◆ TASK INSTRUCTIONS
No pictures, please. Copy exactly the lines from the one with "You are a computer-use agent." through the final line below.

◆ LISTED RECORDS
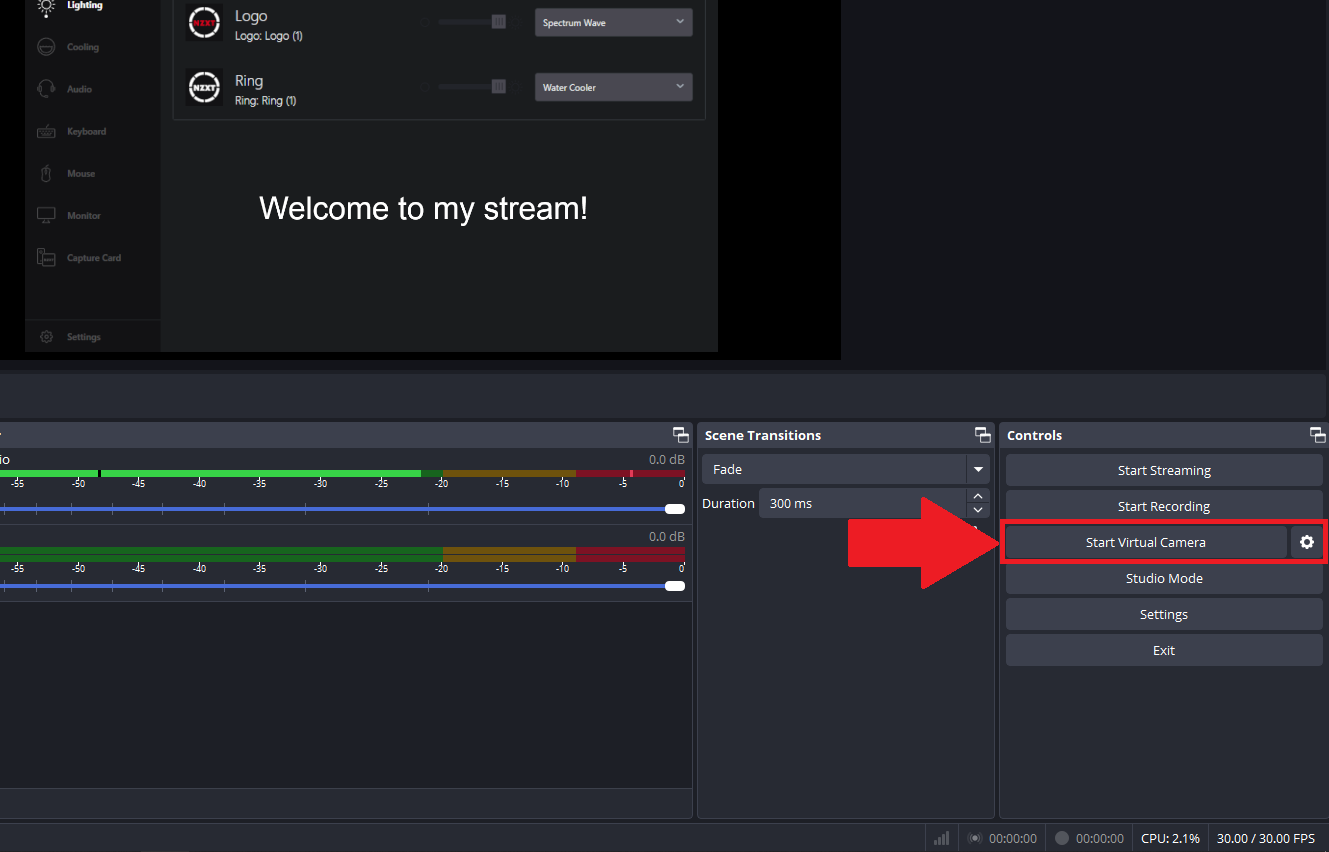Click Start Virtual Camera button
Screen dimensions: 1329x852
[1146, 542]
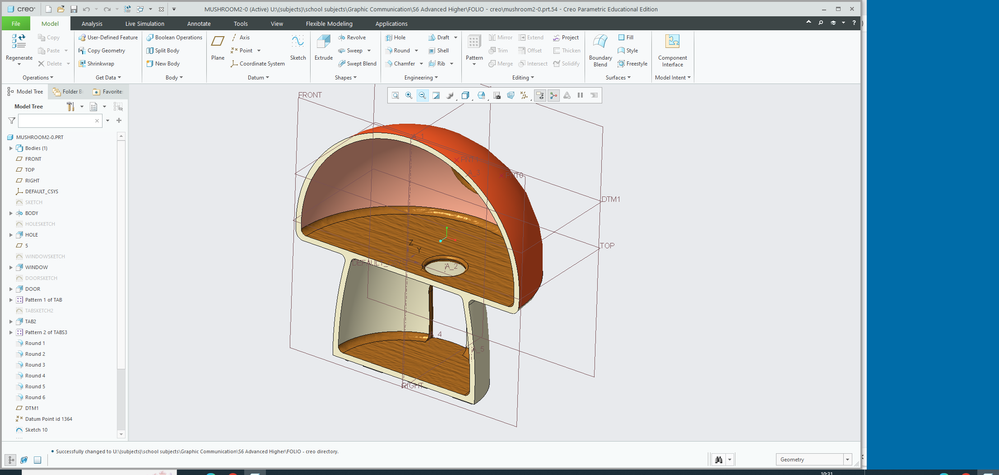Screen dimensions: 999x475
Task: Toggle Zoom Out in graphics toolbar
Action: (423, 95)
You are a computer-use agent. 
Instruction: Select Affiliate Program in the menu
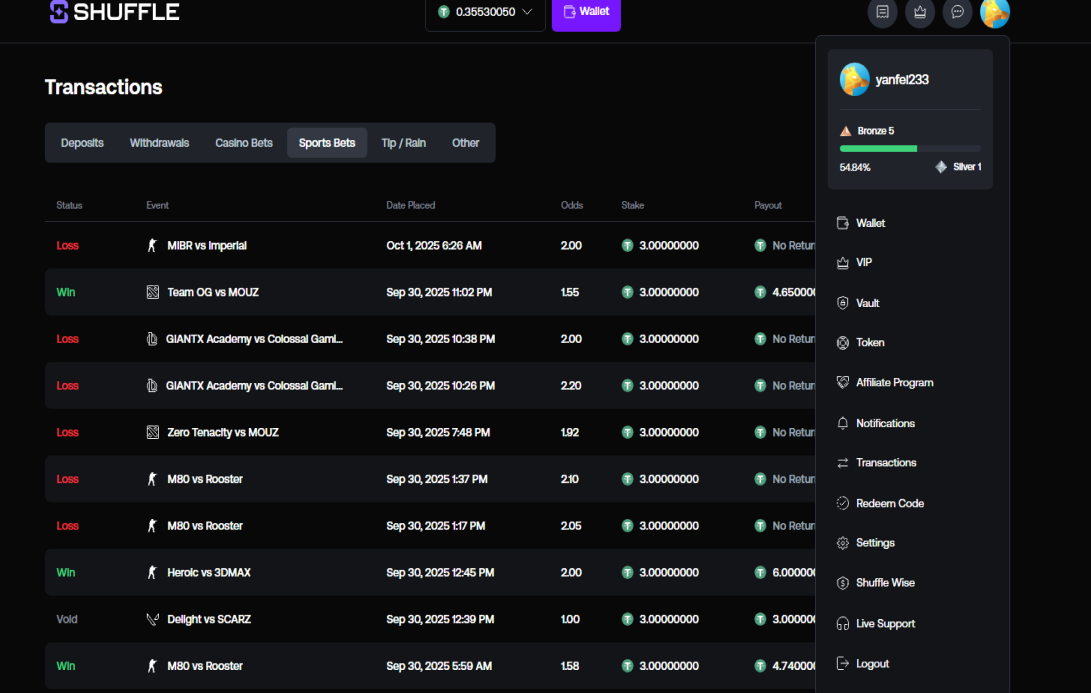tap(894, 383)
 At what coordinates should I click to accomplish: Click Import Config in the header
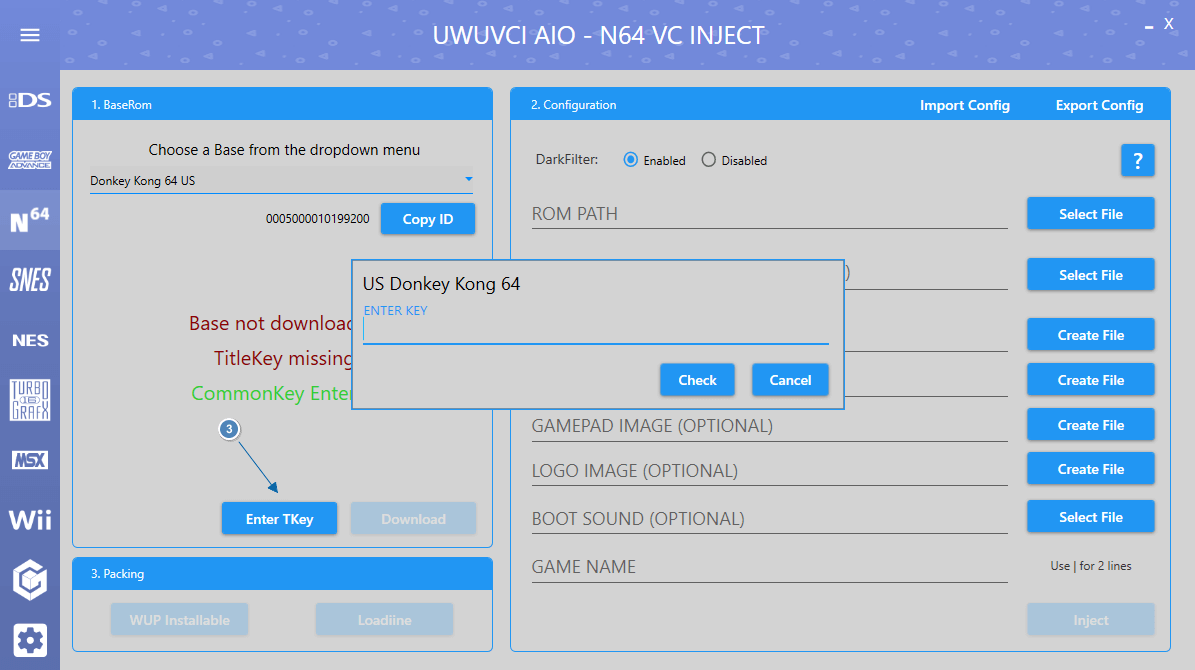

◆ WRITTEN SOLUTION
You are a computer-use agent. 
Instruction: Select Affiliate Program in the menu
tap(894, 383)
 At what coordinates should I click to accomplish: Click Import Config in the header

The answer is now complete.